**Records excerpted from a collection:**
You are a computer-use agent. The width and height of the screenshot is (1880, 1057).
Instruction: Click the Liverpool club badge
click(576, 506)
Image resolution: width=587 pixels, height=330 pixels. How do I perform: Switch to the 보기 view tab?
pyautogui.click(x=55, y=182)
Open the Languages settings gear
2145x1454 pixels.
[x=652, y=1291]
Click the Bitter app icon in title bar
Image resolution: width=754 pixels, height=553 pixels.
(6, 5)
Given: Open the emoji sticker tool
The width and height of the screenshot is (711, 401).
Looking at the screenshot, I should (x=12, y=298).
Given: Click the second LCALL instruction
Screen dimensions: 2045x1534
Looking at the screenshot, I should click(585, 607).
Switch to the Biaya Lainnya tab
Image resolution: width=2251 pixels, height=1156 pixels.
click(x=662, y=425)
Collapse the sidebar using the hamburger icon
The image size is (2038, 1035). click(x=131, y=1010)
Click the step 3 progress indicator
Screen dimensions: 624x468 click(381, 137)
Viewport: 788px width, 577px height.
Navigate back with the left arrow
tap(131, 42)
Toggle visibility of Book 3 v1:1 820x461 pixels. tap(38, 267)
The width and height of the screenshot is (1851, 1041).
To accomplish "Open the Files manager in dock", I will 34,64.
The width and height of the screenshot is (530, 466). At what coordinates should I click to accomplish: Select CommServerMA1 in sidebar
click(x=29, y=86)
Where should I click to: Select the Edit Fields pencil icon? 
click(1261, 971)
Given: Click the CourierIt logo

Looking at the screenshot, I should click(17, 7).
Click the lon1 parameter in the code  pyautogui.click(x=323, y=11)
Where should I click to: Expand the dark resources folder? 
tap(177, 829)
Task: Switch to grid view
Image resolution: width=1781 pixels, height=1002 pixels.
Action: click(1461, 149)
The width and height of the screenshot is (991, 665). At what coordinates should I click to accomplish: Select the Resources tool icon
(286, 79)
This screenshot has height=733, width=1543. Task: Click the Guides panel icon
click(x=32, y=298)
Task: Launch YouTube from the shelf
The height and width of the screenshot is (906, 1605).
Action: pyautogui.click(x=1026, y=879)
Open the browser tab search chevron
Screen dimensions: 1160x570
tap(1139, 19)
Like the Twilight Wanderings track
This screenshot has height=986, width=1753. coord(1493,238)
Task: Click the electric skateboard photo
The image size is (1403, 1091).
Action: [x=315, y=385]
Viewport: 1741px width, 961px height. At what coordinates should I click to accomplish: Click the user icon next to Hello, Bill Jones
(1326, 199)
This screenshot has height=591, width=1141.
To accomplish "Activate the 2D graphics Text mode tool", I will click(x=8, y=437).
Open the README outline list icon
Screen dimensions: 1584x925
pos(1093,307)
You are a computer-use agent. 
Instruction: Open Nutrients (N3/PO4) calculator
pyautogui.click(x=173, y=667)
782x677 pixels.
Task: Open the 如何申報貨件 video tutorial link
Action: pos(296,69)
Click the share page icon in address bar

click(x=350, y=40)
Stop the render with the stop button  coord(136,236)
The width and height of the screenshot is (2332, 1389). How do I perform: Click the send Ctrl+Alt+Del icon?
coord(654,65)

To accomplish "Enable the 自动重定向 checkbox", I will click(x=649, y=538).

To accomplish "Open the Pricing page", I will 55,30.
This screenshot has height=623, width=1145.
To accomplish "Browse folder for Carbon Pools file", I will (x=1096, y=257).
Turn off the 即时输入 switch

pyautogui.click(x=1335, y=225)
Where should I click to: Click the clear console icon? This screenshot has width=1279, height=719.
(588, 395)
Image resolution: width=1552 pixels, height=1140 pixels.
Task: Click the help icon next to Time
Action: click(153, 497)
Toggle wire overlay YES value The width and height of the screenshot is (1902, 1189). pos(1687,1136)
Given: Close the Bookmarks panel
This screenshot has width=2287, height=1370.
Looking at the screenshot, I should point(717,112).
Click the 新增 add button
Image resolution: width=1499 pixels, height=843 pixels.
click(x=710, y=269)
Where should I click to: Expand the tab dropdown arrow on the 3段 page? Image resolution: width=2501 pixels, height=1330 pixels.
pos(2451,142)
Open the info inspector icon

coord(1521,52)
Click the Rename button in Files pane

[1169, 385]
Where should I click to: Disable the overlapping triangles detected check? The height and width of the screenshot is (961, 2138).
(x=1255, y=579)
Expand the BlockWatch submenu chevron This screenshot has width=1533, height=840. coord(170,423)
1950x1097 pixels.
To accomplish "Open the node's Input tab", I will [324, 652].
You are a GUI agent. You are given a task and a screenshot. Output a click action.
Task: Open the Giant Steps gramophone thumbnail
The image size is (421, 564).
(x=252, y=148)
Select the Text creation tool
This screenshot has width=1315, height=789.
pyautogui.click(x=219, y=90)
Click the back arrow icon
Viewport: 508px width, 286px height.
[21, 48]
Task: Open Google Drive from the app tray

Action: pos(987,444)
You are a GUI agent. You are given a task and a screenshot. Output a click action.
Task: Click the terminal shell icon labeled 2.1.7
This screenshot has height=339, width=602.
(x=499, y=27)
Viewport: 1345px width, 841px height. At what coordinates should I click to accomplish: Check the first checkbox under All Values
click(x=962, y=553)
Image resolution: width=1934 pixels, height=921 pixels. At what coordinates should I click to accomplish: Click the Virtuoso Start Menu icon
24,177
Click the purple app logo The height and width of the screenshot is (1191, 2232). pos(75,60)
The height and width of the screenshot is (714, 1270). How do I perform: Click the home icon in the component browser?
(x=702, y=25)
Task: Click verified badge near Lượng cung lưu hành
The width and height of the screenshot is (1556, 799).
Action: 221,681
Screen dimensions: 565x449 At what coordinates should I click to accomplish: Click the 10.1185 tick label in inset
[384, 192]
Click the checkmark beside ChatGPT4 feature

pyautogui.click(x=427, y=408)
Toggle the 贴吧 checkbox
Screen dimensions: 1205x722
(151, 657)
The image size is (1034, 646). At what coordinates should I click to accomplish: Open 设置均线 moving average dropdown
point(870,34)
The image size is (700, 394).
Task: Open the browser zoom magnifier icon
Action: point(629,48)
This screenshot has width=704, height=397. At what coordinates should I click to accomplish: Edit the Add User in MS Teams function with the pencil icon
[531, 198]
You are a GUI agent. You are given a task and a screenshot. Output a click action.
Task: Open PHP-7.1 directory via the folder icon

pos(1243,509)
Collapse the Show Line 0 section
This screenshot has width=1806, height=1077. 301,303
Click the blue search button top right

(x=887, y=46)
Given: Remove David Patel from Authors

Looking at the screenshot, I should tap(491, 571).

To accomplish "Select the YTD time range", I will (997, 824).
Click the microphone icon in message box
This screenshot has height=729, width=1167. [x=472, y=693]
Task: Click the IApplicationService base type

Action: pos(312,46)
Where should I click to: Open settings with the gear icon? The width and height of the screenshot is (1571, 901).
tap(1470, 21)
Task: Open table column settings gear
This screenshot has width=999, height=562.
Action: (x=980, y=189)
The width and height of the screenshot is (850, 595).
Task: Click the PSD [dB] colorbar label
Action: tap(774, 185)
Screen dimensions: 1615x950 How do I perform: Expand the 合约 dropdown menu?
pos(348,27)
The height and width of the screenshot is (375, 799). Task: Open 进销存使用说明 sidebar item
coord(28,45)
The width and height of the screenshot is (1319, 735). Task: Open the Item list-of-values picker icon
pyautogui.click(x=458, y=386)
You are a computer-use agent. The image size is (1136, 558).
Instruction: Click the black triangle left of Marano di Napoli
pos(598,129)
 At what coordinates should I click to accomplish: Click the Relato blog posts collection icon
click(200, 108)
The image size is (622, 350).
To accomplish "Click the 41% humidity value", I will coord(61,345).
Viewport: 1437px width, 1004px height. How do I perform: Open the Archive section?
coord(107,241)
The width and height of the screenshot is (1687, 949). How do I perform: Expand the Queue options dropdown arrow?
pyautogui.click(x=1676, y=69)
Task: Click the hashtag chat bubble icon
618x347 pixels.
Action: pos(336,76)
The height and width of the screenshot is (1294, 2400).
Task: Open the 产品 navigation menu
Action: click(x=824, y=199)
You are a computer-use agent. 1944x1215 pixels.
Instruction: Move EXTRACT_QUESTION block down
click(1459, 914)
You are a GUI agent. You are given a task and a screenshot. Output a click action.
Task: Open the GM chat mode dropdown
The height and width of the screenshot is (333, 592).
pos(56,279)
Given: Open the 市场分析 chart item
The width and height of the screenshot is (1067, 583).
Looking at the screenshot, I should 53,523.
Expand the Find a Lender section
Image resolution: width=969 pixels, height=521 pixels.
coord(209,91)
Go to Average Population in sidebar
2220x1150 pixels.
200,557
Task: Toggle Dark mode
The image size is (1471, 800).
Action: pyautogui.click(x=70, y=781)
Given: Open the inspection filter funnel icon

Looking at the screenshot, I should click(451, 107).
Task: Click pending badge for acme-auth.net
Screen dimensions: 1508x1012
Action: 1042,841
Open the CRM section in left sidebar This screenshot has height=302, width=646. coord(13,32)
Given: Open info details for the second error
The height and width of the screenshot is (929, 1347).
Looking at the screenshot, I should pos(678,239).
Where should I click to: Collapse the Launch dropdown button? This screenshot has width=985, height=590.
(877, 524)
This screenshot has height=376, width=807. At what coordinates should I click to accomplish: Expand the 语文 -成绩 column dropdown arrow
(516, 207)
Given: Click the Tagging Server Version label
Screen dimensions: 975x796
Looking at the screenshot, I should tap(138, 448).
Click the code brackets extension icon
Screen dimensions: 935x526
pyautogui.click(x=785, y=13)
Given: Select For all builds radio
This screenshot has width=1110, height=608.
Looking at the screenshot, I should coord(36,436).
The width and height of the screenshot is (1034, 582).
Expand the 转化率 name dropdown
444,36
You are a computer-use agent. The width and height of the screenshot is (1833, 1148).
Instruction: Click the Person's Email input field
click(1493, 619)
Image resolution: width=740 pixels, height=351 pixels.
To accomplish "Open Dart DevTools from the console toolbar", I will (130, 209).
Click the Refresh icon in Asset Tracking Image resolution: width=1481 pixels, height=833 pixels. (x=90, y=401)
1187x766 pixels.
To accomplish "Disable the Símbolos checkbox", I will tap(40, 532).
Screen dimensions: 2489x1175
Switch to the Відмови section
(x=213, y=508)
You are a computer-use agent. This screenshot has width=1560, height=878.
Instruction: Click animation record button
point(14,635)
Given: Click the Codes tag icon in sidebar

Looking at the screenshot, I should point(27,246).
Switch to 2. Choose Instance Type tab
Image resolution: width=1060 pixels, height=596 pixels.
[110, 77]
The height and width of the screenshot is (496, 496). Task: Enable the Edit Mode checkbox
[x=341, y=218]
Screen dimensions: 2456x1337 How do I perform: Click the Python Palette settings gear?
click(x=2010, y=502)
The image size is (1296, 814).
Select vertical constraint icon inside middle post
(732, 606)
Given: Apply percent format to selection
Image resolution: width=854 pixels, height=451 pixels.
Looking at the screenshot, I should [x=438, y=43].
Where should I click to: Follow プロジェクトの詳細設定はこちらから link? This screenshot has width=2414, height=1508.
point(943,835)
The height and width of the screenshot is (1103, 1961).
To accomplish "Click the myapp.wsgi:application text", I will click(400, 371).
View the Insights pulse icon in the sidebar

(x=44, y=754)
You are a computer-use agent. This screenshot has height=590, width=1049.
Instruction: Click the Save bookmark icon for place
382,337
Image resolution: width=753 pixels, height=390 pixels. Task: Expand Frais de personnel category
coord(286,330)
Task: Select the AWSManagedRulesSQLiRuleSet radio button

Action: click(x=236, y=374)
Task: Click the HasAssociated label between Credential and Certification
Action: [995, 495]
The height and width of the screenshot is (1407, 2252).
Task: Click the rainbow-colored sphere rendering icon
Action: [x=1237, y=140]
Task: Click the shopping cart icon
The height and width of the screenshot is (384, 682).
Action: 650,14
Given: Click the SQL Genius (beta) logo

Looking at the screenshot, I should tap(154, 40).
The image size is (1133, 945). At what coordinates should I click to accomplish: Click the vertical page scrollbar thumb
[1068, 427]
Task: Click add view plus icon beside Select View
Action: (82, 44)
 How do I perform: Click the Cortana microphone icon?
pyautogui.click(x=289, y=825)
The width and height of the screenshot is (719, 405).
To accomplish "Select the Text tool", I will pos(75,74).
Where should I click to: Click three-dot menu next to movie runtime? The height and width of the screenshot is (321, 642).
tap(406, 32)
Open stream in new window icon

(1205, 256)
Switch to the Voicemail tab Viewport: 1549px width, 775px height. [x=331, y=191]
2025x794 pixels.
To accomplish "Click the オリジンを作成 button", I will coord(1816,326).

**WHAT IS NEEDED:** Among the lines above, find those that contain the word "computer" and copy them.

**OUTPUT OF THE EXERCISE:**
You are a computer-use agent. The width and height of the screenshot is (1880, 1057).
You are a computer-use agent. 
You are a computer-use agent. The image size is (1136, 558).
You are a computer-use agent. 1944x1215 pixels.
You are a computer-use agent. The width and height of the screenshot is (1833, 1148).
You are a computer-use agent. This screenshot has width=1560, height=878.
You are a computer-use agent. This screenshot has height=590, width=1049.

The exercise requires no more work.